Gillian Marchenko. Still Life: A Memoir of Living Fully with Depression. Downers Grove: IVP Books, 2016. See here to buy the book.
In Still Life, Gillian Marchenko shares her journey with
depression. Gillian is the wife of a pastor, and two of her children
have special needs. She speaks to women’s groups about parenting. Yet,
she feels like a hypocrite because she thinks that her depression
hinders her from being an adequate parent.
When I read books like this, what usually runs through my head is
whether I identify with what the author is saying. There is a reason,
after all, that I would want to read a book about depression: because I
often feel depressed, and I am curious about how somebody else copes
with it. I also wonder how religious faith interacts with depression,
positively or negatively.
I did identify with some of what Gillian Marchenko was saying. She
talks about times when she has been needy for love. She mentions times
when she has wanted friends, yet her depression has led her to pull back
from the friends she has. She discusses the helpful and unhelpful
things that therapists have said to her as she has shopped for a
therapist, as well as unhelpful things that Christians have said to her.
But there were things that Gillian was saying that I did not identify
with. My depression is usually sadness about something. But Gillian
says on page 33: “People assume depression is about emotions: a person
is sad; a person is down. But I’ve come to realize that depression is
about disappearing. You become nothing. Feelings fly away. There is
no future. No past. Your body becomes a shell with nothing inside.”
In reading Gillian’s book, I was hard pressed to find anything
specific that she was sad about. She does wrestle with feelings of
guilt because she thinks that her depression hinders her from being
present and helpful to her family, but that is a consequence of her
depression, not its cause. It seems that Gillian carries a heavy weight
that incapacitates her. She does not say that the weight is a reaction
to anything. It just is.
In terms of her practical attempts to cope with depression, she tries
to do what is in front of her, breaking it down into manageable steps.
As far as her faith goes, seeing God’s love and grace as a gift is
helpful to her. Trying to have hope is difficult for her, since her
depression goes in the opposite direction from hope. She also draws
strength from those who support her. I like what she says on page 173:
“My therapist, a thirty-something agnostic Jewish woman named Melanie,
helps me heal.”
The book is about her own attempts to cope with depression, but also
her family’s attempts to cope with her depression. She talks about how
her husband preaches about unconditional love within marriage and even
believes in it, yet he himself struggles within his own marriage. Her
children want her to be present, but that is not always easy because
depression can result in cancelled plans or put her in a position in
which she does not even want to get out of bed.

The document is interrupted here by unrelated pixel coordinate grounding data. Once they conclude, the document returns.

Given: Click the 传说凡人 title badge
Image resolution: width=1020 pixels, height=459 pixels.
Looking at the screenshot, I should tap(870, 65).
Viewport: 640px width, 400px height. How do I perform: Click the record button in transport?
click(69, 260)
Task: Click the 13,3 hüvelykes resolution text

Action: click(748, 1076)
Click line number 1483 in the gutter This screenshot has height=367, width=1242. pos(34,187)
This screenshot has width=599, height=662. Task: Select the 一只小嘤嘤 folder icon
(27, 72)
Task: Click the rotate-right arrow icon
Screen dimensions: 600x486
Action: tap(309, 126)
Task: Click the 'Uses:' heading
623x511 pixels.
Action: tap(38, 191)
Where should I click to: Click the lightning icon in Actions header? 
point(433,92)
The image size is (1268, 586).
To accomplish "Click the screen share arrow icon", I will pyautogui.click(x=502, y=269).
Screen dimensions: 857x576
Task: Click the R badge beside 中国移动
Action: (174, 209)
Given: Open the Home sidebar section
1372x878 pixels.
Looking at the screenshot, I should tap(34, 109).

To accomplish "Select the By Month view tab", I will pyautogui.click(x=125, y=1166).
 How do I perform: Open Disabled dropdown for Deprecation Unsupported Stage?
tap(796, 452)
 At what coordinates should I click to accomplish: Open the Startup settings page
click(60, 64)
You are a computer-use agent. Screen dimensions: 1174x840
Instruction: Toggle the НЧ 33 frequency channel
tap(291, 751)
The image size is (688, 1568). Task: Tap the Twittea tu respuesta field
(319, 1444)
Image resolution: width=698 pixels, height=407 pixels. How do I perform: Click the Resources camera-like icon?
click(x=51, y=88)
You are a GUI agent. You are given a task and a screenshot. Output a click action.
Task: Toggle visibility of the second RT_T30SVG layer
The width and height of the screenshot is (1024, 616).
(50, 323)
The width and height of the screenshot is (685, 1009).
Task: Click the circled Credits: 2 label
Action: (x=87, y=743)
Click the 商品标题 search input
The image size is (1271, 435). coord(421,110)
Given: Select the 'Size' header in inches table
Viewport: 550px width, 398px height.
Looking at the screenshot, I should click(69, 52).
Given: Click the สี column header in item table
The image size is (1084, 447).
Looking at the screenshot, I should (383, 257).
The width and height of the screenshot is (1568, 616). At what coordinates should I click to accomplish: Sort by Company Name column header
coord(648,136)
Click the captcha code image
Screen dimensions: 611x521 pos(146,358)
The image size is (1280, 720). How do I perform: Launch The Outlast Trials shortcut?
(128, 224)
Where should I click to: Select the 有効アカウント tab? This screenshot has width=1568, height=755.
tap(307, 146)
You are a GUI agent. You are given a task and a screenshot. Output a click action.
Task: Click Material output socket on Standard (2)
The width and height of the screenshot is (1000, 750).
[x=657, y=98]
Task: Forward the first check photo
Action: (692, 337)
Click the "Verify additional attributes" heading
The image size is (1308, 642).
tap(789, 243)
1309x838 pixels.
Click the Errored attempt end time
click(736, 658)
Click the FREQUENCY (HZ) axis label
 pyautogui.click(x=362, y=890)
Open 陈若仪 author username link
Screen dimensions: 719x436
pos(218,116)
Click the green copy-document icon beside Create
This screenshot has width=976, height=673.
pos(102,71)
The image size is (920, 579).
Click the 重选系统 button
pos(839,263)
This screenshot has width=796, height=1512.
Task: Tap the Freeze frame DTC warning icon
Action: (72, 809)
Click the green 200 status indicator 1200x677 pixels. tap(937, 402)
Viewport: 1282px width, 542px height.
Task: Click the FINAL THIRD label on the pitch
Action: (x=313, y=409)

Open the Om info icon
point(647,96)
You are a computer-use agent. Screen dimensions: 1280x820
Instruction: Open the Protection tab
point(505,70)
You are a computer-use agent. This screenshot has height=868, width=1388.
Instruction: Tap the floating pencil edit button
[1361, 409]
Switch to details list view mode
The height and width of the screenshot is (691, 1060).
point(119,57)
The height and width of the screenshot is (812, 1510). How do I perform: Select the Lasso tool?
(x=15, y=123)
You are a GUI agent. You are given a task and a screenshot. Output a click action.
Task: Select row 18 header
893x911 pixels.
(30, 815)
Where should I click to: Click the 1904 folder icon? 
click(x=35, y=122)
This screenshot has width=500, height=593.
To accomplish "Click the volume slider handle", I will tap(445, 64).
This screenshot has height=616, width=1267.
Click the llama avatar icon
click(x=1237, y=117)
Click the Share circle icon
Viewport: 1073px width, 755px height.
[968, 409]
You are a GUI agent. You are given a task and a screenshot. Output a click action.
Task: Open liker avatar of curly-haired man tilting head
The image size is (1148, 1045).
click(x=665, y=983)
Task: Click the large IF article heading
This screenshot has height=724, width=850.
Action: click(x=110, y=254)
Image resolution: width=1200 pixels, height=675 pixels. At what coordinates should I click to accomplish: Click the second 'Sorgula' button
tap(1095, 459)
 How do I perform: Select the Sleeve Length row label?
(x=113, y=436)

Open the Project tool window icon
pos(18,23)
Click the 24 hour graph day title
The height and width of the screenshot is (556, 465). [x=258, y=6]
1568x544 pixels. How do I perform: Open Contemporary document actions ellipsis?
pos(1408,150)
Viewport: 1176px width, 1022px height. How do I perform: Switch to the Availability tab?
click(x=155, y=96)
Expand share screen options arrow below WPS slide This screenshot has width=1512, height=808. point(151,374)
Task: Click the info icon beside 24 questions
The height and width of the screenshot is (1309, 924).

Can this book help a person with friends or loved ones who have
depression? It can perhaps make a person more sympathetic and
empathetic. It can educate a person about what depression is. I do not
personally think that I am qualified to help someone who has
depression: I would want to make the person feel better, and that is not
necessarily possible. But, if I know more about what a depressed
person is going through, I can be more empathetic and interact with him
or her better. I can be supportive and try to avoid comments that are
I would have liked the book better had it had more theology:
wrestling with religion and trying to find peace with it. It just seems
that the Bible commands people to be loving and joyful and to have
inner peace, but there are people with conditions that run counter to
that. (A depressed person may have love, yet feel constrained in his or
her ability to show love or to do loving things.) Add to this that
Christians supposedly have the Holy Spirit, who is supposed to make them
more joyful, and yet so many sincere Christians struggle with a
depression that they cannot control and that they did not ask for. I
struggle with the Bible where I am, but I would feel even more condemned
by the Bible were I to have a more serious form of clinical
depression. Maybe I would have liked to see that sort of struggle in
this book: Gillian’s brief discussion of hope came close to that. I
wonder, though, how the Holy Spirit works in the midst of depression.
But I cannot fault people for not having the same questions that I
have, since people are on their own journeys. Hopefully, this book
sensitized me to somebody else’s struggle.
I received a complimentary review copy of this book from the publisher, in exchange for an honest review.